### ASSIGNED TASK
Write the data out again, matching every line exactly.

### SOURCE DATA
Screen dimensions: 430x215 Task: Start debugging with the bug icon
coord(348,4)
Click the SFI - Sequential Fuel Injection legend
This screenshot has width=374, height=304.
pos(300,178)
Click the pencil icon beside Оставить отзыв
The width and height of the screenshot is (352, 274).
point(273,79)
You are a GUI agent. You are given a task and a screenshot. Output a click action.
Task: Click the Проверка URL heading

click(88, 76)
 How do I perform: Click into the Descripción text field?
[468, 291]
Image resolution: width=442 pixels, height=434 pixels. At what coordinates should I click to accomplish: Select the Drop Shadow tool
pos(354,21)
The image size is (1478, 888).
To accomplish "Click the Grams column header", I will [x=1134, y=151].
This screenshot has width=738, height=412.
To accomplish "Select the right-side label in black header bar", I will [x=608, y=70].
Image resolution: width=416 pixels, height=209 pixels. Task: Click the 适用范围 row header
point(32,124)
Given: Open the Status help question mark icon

### RESPONSE
Screen dimensions: 430x215 Task: Start debugging with the bug icon
coord(348,4)
Click the SFI - Sequential Fuel Injection legend
This screenshot has width=374, height=304.
pos(300,178)
Click the pencil icon beside Оставить отзыв
The width and height of the screenshot is (352, 274).
point(273,79)
You are a GUI agent. You are given a task and a screenshot. Output a click action.
Task: Click the Проверка URL heading

click(88, 76)
 How do I perform: Click into the Descripción text field?
[468, 291]
Image resolution: width=442 pixels, height=434 pixels. At what coordinates should I click to accomplish: Select the Drop Shadow tool
pos(354,21)
The image size is (1478, 888).
To accomplish "Click the Grams column header", I will [x=1134, y=151].
This screenshot has width=738, height=412.
To accomplish "Select the right-side label in black header bar", I will [x=608, y=70].
Image resolution: width=416 pixels, height=209 pixels. Task: Click the 适用范围 row header
point(32,124)
Given: Open the Status help question mark icon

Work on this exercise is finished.